Children whose parents or guardians are not on the post-SIR electoral rolls are showing signs of anxiety, said the head of an NGO that works with children of daily wage earners.
Some are asking questions they cannot answer themselves, said Mohuna Dutt, CEO of the Calcutta Social Project.
“The children are between 11 and 17, and while they don’t fully understand what is happening, they can sense the anxiety of their parents. They have seen their parents attend
hearings, and now their names stand deleted...
The distress of the parents
is impacting the children, too,” she said.
Dutt cited examples of children approaching the NGO with questions about what would happen if their parents were struck off the voter rolls. “Will my mother have to leave? Then what will happen to me?” one child asked.
Dutt said most of the families they work with are daily wage labourers living in the slums. “In the absence of any clarity, they are helplessly waiting and looking to us for support, but under the circumstances, there is nothing that we can do,” she said.

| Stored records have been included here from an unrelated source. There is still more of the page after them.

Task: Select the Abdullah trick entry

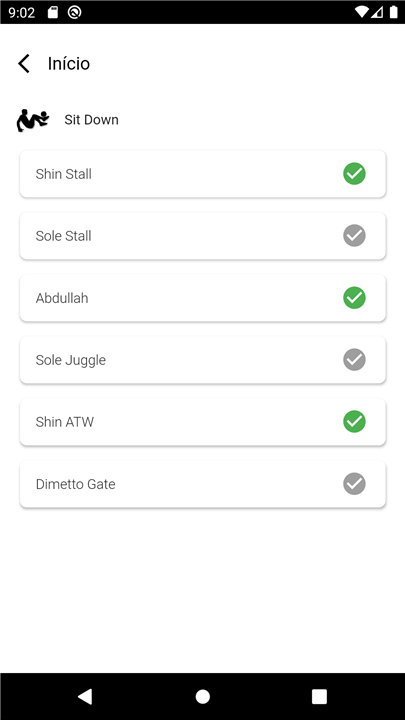Action: coord(202,298)
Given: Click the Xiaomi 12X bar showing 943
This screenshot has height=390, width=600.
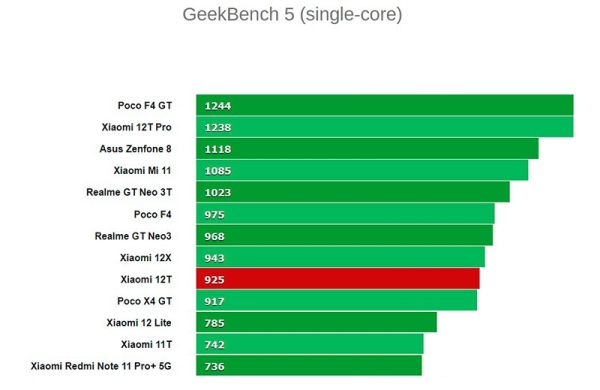Looking at the screenshot, I should click(x=341, y=257).
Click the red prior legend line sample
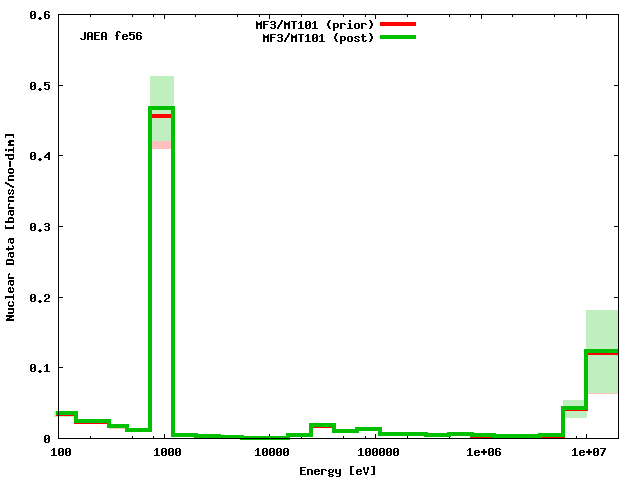The height and width of the screenshot is (480, 640). [x=397, y=24]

The anxiety extends beyond children. A 60-year-old woman working in the Calcutta Social Project’s kitchen for the past 35 years found her name “under adjudication”.

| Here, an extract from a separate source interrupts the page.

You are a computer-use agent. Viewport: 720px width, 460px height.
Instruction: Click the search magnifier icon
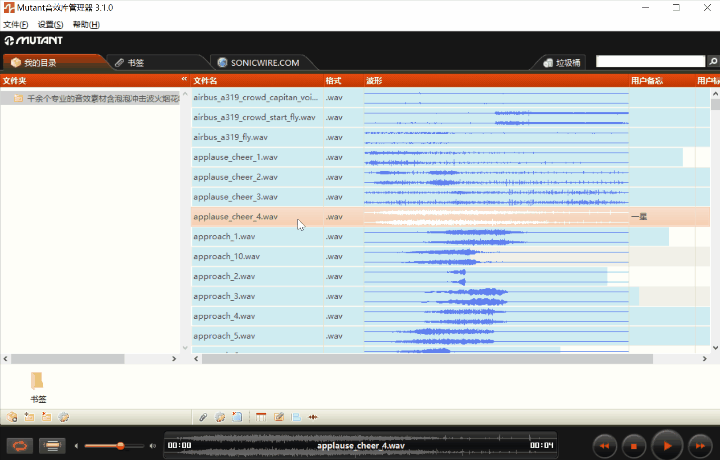(712, 62)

The dates for the Bengal election were announced on Sunday, yet there is still no clarity on when the supplementary voters list will be published, leaving many families uncertain about their future.
Ananya Chakraborti, adviser to the West Bengal Commission for Protection of Child Rights (WBCPCR), said children in every family
with deleted or under-adjudication names are in terrible anxiety.
“The children will be anxious because they don’t know where they stand. The moment you are disenfranchised, you start losing every benefit you are entitled to,” she said.
With elections around
the corner, the problem is immediate and real for many families.
“They are apprehensive that they might lose their homes or they would have to migrate,” Chakraborti said.
Park Circus Maidan is hosting a citizens’ movement where voters are protesting possible post-SIR disenfranchisement.
The movement has
also set up a memory wall, where people can share stories, anecdotes and photographs that connect them to their past, underlining that identity goes beyond documents.